◆ Exercise ◆
Render every line of the records below as a Markdown table with the columns Row and Record line, numbering each row and skipping blank lines.

◆ Records for this task ◆
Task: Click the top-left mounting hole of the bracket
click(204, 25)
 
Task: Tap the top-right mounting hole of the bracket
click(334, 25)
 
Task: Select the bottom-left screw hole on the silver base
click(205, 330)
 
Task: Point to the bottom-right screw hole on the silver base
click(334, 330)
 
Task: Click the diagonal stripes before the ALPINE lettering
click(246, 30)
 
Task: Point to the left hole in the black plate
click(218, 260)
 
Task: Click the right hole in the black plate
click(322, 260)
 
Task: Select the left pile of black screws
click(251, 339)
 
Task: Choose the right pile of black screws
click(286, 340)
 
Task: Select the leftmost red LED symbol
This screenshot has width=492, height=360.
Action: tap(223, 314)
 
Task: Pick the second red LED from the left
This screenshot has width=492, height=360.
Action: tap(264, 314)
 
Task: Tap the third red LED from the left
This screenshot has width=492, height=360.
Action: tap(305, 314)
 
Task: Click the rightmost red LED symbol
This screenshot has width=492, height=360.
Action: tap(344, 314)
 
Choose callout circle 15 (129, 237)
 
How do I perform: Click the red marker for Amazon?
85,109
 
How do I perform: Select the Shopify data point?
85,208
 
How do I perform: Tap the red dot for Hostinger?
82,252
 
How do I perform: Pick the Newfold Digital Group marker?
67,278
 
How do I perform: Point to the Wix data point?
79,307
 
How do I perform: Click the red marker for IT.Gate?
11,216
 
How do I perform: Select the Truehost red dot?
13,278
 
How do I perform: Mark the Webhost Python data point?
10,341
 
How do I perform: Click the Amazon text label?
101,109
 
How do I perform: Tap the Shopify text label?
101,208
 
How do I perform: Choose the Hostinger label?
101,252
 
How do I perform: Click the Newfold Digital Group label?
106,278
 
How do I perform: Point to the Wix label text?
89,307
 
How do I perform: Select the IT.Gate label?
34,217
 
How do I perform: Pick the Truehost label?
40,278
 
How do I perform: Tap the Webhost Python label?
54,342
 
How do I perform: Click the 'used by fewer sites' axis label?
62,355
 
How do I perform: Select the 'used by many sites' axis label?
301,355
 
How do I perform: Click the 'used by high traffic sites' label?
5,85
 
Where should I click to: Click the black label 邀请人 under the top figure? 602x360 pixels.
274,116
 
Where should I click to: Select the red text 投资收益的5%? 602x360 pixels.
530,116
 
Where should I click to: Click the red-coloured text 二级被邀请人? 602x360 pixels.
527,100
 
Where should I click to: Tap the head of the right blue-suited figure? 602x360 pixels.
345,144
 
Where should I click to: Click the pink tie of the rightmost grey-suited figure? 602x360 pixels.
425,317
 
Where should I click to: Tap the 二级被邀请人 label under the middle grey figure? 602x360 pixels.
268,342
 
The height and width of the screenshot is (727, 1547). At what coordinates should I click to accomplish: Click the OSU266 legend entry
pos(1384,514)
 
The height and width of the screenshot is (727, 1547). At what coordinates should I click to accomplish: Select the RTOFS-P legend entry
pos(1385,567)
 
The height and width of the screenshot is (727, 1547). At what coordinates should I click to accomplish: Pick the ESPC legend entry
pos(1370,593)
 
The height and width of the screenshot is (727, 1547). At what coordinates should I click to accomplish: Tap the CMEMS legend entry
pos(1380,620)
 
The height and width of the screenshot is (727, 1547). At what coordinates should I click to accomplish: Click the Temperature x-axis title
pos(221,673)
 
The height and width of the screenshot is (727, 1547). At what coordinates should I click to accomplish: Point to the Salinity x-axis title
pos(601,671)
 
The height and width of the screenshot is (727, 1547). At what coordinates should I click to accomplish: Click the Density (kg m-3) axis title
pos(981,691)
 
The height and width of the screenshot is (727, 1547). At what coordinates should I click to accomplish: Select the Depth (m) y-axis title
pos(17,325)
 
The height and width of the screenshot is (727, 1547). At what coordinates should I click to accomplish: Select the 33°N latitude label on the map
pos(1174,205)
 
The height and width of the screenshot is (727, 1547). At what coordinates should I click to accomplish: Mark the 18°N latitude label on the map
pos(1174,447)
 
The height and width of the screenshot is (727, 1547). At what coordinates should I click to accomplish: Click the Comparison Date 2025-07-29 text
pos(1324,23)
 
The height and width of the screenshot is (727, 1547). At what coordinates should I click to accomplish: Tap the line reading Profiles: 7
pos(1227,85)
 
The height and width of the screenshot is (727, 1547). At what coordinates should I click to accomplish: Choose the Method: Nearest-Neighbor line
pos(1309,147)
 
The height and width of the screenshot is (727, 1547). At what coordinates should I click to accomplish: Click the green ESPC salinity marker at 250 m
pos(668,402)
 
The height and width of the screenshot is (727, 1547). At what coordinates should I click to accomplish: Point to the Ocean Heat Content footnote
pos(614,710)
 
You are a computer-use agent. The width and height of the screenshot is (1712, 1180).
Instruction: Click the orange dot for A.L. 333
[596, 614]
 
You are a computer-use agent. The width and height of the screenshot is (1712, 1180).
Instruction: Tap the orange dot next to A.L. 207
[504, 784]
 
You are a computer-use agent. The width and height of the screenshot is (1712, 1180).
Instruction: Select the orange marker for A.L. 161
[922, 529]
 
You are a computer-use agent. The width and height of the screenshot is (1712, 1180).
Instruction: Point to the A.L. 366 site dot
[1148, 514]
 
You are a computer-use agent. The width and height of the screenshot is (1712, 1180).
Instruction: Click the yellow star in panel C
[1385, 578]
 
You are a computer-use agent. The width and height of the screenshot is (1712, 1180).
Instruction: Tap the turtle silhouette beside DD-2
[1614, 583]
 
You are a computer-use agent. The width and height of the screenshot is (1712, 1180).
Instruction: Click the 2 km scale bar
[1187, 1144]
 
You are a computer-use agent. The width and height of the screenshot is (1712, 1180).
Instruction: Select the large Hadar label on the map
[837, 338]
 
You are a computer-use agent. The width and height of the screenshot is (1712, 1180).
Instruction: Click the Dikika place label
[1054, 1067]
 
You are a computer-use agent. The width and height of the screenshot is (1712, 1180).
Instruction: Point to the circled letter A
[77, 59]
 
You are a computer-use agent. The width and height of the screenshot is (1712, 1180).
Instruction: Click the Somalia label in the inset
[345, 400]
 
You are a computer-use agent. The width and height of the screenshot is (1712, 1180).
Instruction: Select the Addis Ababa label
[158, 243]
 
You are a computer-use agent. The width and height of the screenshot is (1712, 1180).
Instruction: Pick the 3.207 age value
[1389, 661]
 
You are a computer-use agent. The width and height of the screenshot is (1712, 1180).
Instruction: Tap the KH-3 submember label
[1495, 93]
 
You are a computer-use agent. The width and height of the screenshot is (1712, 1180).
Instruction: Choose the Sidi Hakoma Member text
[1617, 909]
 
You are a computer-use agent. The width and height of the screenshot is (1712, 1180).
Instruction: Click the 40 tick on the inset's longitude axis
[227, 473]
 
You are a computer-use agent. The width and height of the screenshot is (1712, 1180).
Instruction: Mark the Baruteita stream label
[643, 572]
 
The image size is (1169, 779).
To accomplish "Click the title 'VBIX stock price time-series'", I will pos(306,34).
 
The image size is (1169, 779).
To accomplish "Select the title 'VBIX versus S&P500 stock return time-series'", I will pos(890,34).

◆ Written answer ◆
| Row | Record line |
|---|---|
| 1 | Task: Click the top-left mounting hole of the bracket |
| 2 | click(204, 25) |
| 3 | Task: Tap the top-right mounting hole of the bracket |
| 4 | click(334, 25) |
| 5 | Task: Select the bottom-left screw hole on the silver base |
| 6 | click(205, 330) |
| 7 | Task: Point to the bottom-right screw hole on the silver base |
| 8 | click(334, 330) |
| 9 | Task: Click the diagonal stripes before the ALPINE lettering |
| 10 | click(246, 30) |
| 11 | Task: Point to the left hole in the black plate |
| 12 | click(218, 260) |
| 13 | Task: Click the right hole in the black plate |
| 14 | click(322, 260) |
| 15 | Task: Select the left pile of black screws |
| 16 | click(251, 339) |
| 17 | Task: Choose the right pile of black screws |
| 18 | click(286, 340) |
| 19 | Task: Select the leftmost red LED symbol |
| 20 | This screenshot has width=492, height=360. |
| 21 | Action: tap(223, 314) |
| 22 | Task: Pick the second red LED from the left |
| 23 | This screenshot has width=492, height=360. |
| 24 | Action: tap(264, 314) |
| 25 | Task: Tap the third red LED from the left |
| 26 | This screenshot has width=492, height=360. |
| 27 | Action: tap(305, 314) |
| 28 | Task: Click the rightmost red LED symbol |
| 29 | This screenshot has width=492, height=360. |
| 30 | Action: tap(344, 314) |
| 31 | Choose callout circle 15 (129, 237) |
| 32 | How do I perform: Click the red marker for Amazon? |
| 33 | 85,109 |
| 34 | How do I perform: Select the Shopify data point? |
| 35 | 85,208 |
| 36 | How do I perform: Tap the red dot for Hostinger? |
| 37 | 82,252 |
| 38 | How do I perform: Pick the Newfold Digital Group marker? |
| 39 | 67,278 |
| 40 | How do I perform: Point to the Wix data point? |
| 41 | 79,307 |
| 42 | How do I perform: Click the red marker for IT.Gate? |
| 43 | 11,216 |
| 44 | How do I perform: Select the Truehost red dot? |
| 45 | 13,278 |
| 46 | How do I perform: Mark the Webhost Python data point? |
| 47 | 10,341 |
| 48 | How do I perform: Click the Amazon text label? |
| 49 | 101,109 |
| 50 | How do I perform: Tap the Shopify text label? |
| 51 | 101,208 |
| 52 | How do I perform: Choose the Hostinger label? |
| 53 | 101,252 |
| 54 | How do I perform: Click the Newfold Digital Group label? |
| 55 | 106,278 |
| 56 | How do I perform: Point to the Wix label text? |
| 57 | 89,307 |
| 58 | How do I perform: Select the IT.Gate label? |
| 59 | 34,217 |
| 60 | How do I perform: Pick the Truehost label? |
| 61 | 40,278 |
| 62 | How do I perform: Tap the Webhost Python label? |
| 63 | 54,342 |
| 64 | How do I perform: Click the 'used by fewer sites' axis label? |
| 65 | 62,355 |
| 66 | How do I perform: Select the 'used by many sites' axis label? |
| 67 | 301,355 |
| 68 | How do I perform: Click the 'used by high traffic sites' label? |
| 69 | 5,85 |
| 70 | Where should I click to: Click the black label 邀请人 under the top figure? 602x360 pixels. |
| 71 | 274,116 |
| 72 | Where should I click to: Select the red text 投资收益的5%? 602x360 pixels. |
| 73 | 530,116 |
| 74 | Where should I click to: Click the red-coloured text 二级被邀请人? 602x360 pixels. |
| 75 | 527,100 |
| 76 | Where should I click to: Tap the head of the right blue-suited figure? 602x360 pixels. |
| 77 | 345,144 |
| 78 | Where should I click to: Click the pink tie of the rightmost grey-suited figure? 602x360 pixels. |
| 79 | 425,317 |
| 80 | Where should I click to: Tap the 二级被邀请人 label under the middle grey figure? 602x360 pixels. |
| 81 | 268,342 |
| 82 | The height and width of the screenshot is (727, 1547). At what coordinates should I click to accomplish: Click the OSU266 legend entry |
| 83 | pos(1384,514) |
| 84 | The height and width of the screenshot is (727, 1547). At what coordinates should I click to accomplish: Select the RTOFS-P legend entry |
| 85 | pos(1385,567) |
| 86 | The height and width of the screenshot is (727, 1547). At what coordinates should I click to accomplish: Pick the ESPC legend entry |
| 87 | pos(1370,593) |
| 88 | The height and width of the screenshot is (727, 1547). At what coordinates should I click to accomplish: Tap the CMEMS legend entry |
| 89 | pos(1380,620) |
| 90 | The height and width of the screenshot is (727, 1547). At what coordinates should I click to accomplish: Click the Temperature x-axis title |
| 91 | pos(221,673) |
| 92 | The height and width of the screenshot is (727, 1547). At what coordinates should I click to accomplish: Point to the Salinity x-axis title |
| 93 | pos(601,671) |
| 94 | The height and width of the screenshot is (727, 1547). At what coordinates should I click to accomplish: Click the Density (kg m-3) axis title |
| 95 | pos(981,691) |
| 96 | The height and width of the screenshot is (727, 1547). At what coordinates should I click to accomplish: Select the Depth (m) y-axis title |
| 97 | pos(17,325) |
| 98 | The height and width of the screenshot is (727, 1547). At what coordinates should I click to accomplish: Select the 33°N latitude label on the map |
| 99 | pos(1174,205) |
| 100 | The height and width of the screenshot is (727, 1547). At what coordinates should I click to accomplish: Mark the 18°N latitude label on the map |
| 101 | pos(1174,447) |
| 102 | The height and width of the screenshot is (727, 1547). At what coordinates should I click to accomplish: Click the Comparison Date 2025-07-29 text |
| 103 | pos(1324,23) |
| 104 | The height and width of the screenshot is (727, 1547). At what coordinates should I click to accomplish: Tap the line reading Profiles: 7 |
| 105 | pos(1227,85) |
| 106 | The height and width of the screenshot is (727, 1547). At what coordinates should I click to accomplish: Choose the Method: Nearest-Neighbor line |
| 107 | pos(1309,147) |
| 108 | The height and width of the screenshot is (727, 1547). At what coordinates should I click to accomplish: Click the green ESPC salinity marker at 250 m |
| 109 | pos(668,402) |
| 110 | The height and width of the screenshot is (727, 1547). At what coordinates should I click to accomplish: Point to the Ocean Heat Content footnote |
| 111 | pos(614,710) |
| 112 | You are a computer-use agent. The width and height of the screenshot is (1712, 1180). |
| 113 | Instruction: Click the orange dot for A.L. 333 |
| 114 | [596, 614] |
| 115 | You are a computer-use agent. The width and height of the screenshot is (1712, 1180). |
| 116 | Instruction: Tap the orange dot next to A.L. 207 |
| 117 | [504, 784] |
| 118 | You are a computer-use agent. The width and height of the screenshot is (1712, 1180). |
| 119 | Instruction: Select the orange marker for A.L. 161 |
| 120 | [922, 529] |
| 121 | You are a computer-use agent. The width and height of the screenshot is (1712, 1180). |
| 122 | Instruction: Point to the A.L. 366 site dot |
| 123 | [1148, 514] |
| 124 | You are a computer-use agent. The width and height of the screenshot is (1712, 1180). |
| 125 | Instruction: Click the yellow star in panel C |
| 126 | [1385, 578] |
| 127 | You are a computer-use agent. The width and height of the screenshot is (1712, 1180). |
| 128 | Instruction: Tap the turtle silhouette beside DD-2 |
| 129 | [1614, 583] |
| 130 | You are a computer-use agent. The width and height of the screenshot is (1712, 1180). |
| 131 | Instruction: Click the 2 km scale bar |
| 132 | [1187, 1144] |
| 133 | You are a computer-use agent. The width and height of the screenshot is (1712, 1180). |
| 134 | Instruction: Select the large Hadar label on the map |
| 135 | [837, 338] |
| 136 | You are a computer-use agent. The width and height of the screenshot is (1712, 1180). |
| 137 | Instruction: Click the Dikika place label |
| 138 | [1054, 1067] |
| 139 | You are a computer-use agent. The width and height of the screenshot is (1712, 1180). |
| 140 | Instruction: Point to the circled letter A |
| 141 | [77, 59] |
| 142 | You are a computer-use agent. The width and height of the screenshot is (1712, 1180). |
| 143 | Instruction: Click the Somalia label in the inset |
| 144 | [345, 400] |
| 145 | You are a computer-use agent. The width and height of the screenshot is (1712, 1180). |
| 146 | Instruction: Select the Addis Ababa label |
| 147 | [158, 243] |
| 148 | You are a computer-use agent. The width and height of the screenshot is (1712, 1180). |
| 149 | Instruction: Pick the 3.207 age value |
| 150 | [1389, 661] |
| 151 | You are a computer-use agent. The width and height of the screenshot is (1712, 1180). |
| 152 | Instruction: Tap the KH-3 submember label |
| 153 | [1495, 93] |
| 154 | You are a computer-use agent. The width and height of the screenshot is (1712, 1180). |
| 155 | Instruction: Choose the Sidi Hakoma Member text |
| 156 | [1617, 909] |
| 157 | You are a computer-use agent. The width and height of the screenshot is (1712, 1180). |
| 158 | Instruction: Click the 40 tick on the inset's longitude axis |
| 159 | [227, 473] |
| 160 | You are a computer-use agent. The width and height of the screenshot is (1712, 1180). |
| 161 | Instruction: Mark the Baruteita stream label |
| 162 | [643, 572] |
| 163 | The image size is (1169, 779). |
| 164 | To accomplish "Click the title 'VBIX stock price time-series'", I will pos(306,34). |
| 165 | The image size is (1169, 779). |
| 166 | To accomplish "Select the title 'VBIX versus S&P500 stock return time-series'", I will pos(890,34). |